Modern OpenTelemetry Collector SDKs let you be prescriptive about what you log: You can instrument your code so that only meaningful log lines are created, and you can filter or drop everything else at ingest or collection time.
For example:
- The filter processor supports dropping unwanted logs, metrics or traces using the OpenTelemetry Transformation Language (OTTL) with conditions like severity, resource attributes or content patterns.
- If your observability platform allows, you can filter at agent time, collector gateway or ingest time so unnecessary logs never get written, stored or indexed (saving you compute, storage and query cost).
If administrators spot users generating frivolous logs, they can aggressively filter them, either in the pipeline or by forcing minimal logging policies. If you’re using a proprietary platform, these provide similar filtering or ingestion-control tools, even if they don’t shout about them publicly.
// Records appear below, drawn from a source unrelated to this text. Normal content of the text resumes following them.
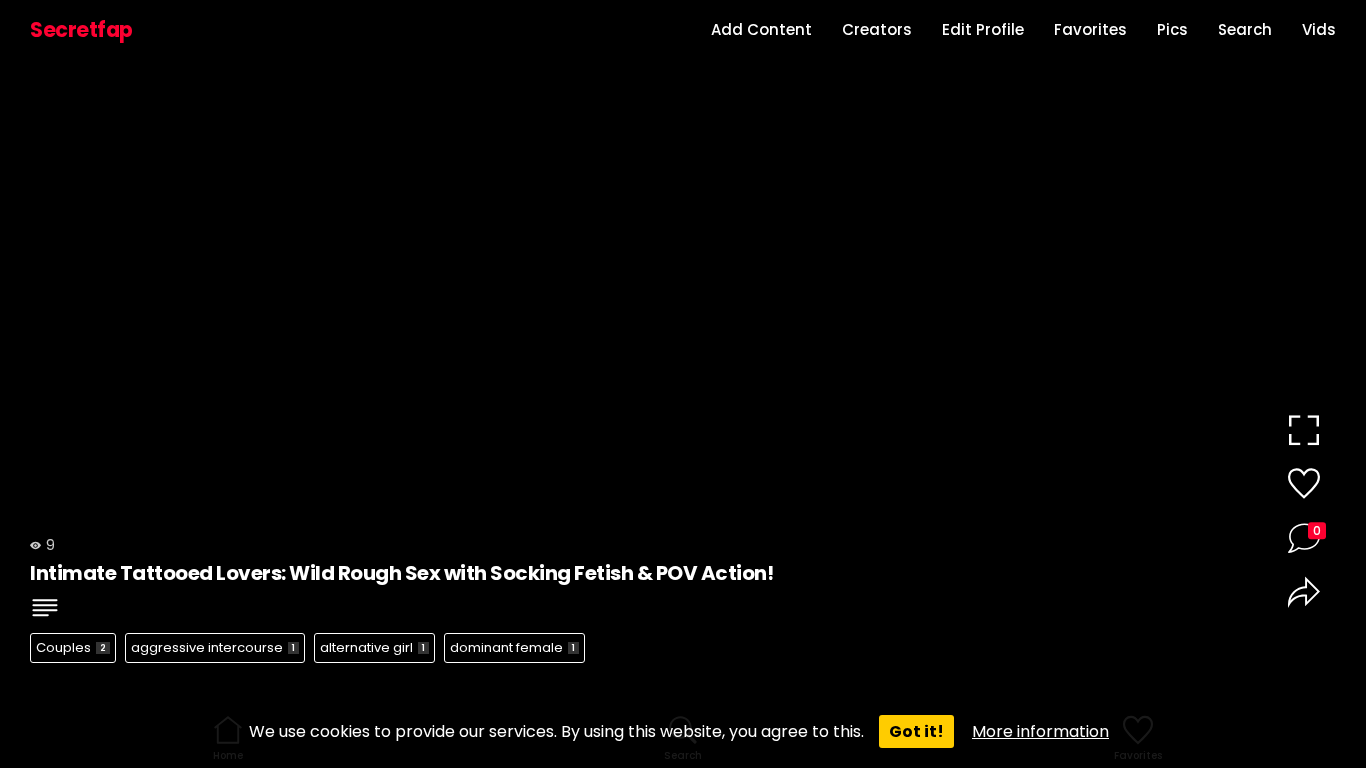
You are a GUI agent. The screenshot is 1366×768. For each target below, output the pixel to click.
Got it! (916, 731)
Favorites (1090, 29)
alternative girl (372, 647)
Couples (71, 647)
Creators (877, 29)
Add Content (761, 29)
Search (1245, 29)
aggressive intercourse (213, 647)
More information (1040, 731)
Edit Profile (983, 29)
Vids (1319, 29)
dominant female (512, 647)
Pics (1172, 29)
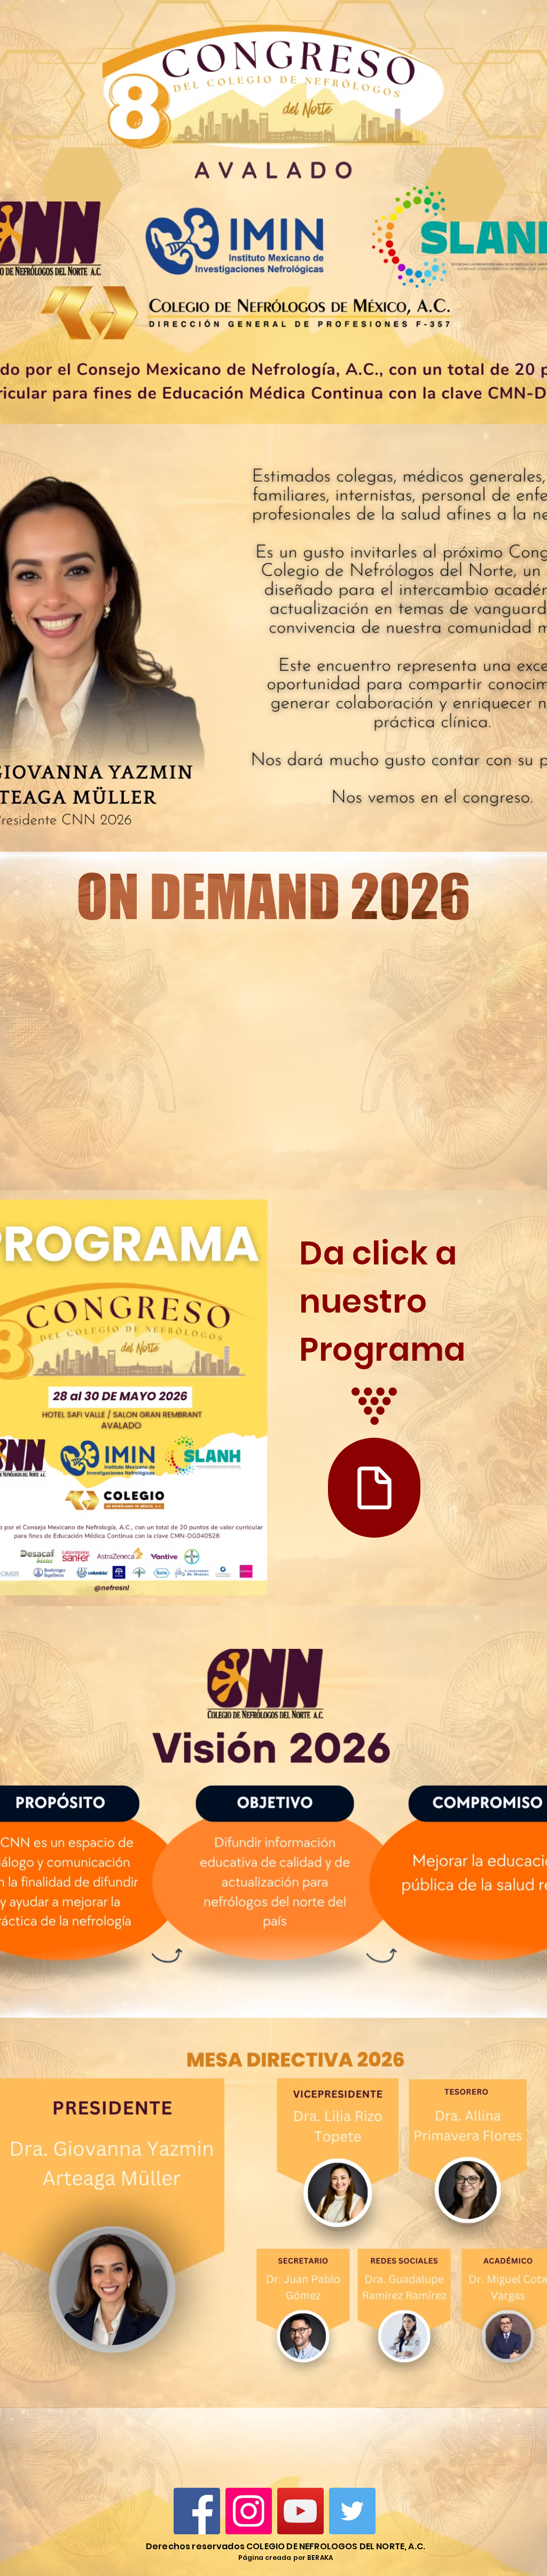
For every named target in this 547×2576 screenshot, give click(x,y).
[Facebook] (197, 2511)
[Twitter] (352, 2511)
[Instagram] (248, 2511)
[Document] (374, 1488)
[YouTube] (300, 2511)
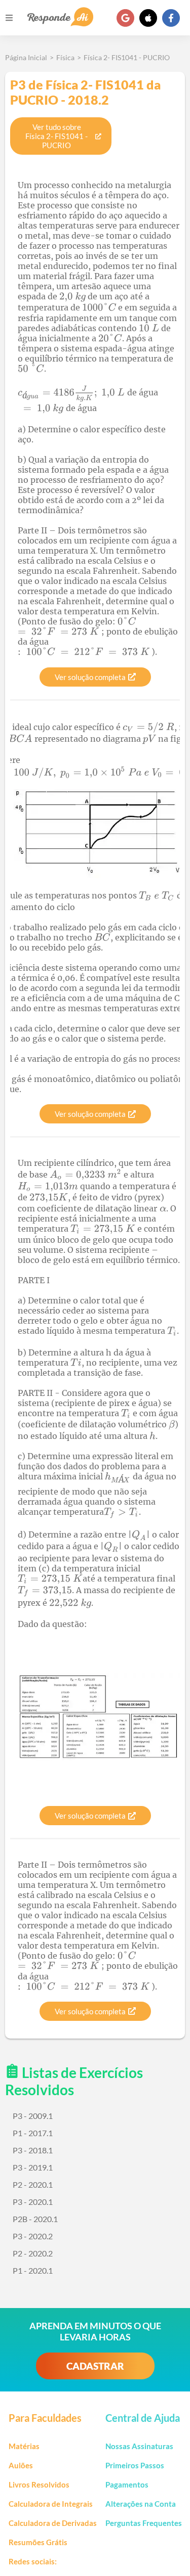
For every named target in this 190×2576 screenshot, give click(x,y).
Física (65, 57)
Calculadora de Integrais (51, 2503)
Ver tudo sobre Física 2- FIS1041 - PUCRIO (56, 136)
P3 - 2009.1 (33, 2115)
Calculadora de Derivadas (53, 2522)
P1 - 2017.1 (33, 2133)
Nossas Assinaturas (139, 2446)
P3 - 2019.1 (33, 2167)
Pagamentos (126, 2484)
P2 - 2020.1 (33, 2184)
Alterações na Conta (140, 2503)
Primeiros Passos (134, 2465)
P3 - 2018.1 (33, 2150)
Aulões (21, 2465)
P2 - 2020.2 (33, 2253)
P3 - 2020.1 (33, 2201)
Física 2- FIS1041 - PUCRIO (127, 57)
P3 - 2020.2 (33, 2236)
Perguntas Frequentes (143, 2522)
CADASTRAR (95, 2366)
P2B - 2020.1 (35, 2219)
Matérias (24, 2446)
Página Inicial (26, 57)
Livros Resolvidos (39, 2484)
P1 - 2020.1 (33, 2270)
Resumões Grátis (38, 2542)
Log With Purpose, or Don’t Log at All
Observability isn’t about volume. It’s about clarity. Every log line should earn its place by explaining something that metrics and traces can’t. Logging without intent just burns money and buries insight.
Be deliberate. Use structure. Add context. Know when to measure, when to trace and when to say nothing. Modern tools make it easier than ever to be disciplined, but the discipline still has to come from you.
In the end, great logging isn’t about capturing everything that happens. It’s about capturing what matters.